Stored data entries
☆ ☆ ☆ ☆

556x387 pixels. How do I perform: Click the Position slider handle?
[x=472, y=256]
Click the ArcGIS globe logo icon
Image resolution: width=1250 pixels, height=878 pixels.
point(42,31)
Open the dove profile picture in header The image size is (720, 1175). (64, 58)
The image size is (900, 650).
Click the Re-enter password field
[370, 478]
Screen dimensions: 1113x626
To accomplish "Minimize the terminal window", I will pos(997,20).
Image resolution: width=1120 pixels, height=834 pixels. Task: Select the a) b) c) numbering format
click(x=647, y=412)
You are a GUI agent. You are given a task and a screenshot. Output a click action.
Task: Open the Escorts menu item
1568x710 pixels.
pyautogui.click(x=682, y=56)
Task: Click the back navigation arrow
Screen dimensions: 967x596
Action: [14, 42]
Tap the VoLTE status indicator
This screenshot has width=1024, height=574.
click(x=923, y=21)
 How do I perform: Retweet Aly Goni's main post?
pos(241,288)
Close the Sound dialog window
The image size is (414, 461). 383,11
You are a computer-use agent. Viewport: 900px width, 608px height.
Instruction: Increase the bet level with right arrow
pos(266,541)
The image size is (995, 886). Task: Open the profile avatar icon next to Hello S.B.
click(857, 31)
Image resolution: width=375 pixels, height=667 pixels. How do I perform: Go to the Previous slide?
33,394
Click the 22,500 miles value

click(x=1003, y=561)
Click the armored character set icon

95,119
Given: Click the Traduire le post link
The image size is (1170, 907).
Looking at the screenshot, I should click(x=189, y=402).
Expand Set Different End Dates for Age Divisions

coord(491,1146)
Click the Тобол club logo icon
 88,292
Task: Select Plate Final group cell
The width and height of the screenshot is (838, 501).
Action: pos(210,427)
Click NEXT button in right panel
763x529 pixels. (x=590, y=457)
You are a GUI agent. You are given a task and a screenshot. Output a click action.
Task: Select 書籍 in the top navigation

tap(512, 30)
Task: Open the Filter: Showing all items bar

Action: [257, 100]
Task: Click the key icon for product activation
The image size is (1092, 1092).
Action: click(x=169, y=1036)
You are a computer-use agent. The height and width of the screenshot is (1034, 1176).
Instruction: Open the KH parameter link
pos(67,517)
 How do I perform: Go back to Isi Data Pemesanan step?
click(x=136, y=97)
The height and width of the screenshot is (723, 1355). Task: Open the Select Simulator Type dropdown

☆ ☆ ☆ ☆

> [Exercise details]: In the lines above, find the word "agent" and copy every line it occurs in.

> [Task response]:
You are a GUI agent. You are given a task and a screenshot. Output a click action.
You are a computer-use agent. Viewport: 900px width, 608px height.
You are a GUI agent. You are given a task and a screenshot. Output a click action.
You are a computer-use agent. The height and width of the screenshot is (1034, 1176).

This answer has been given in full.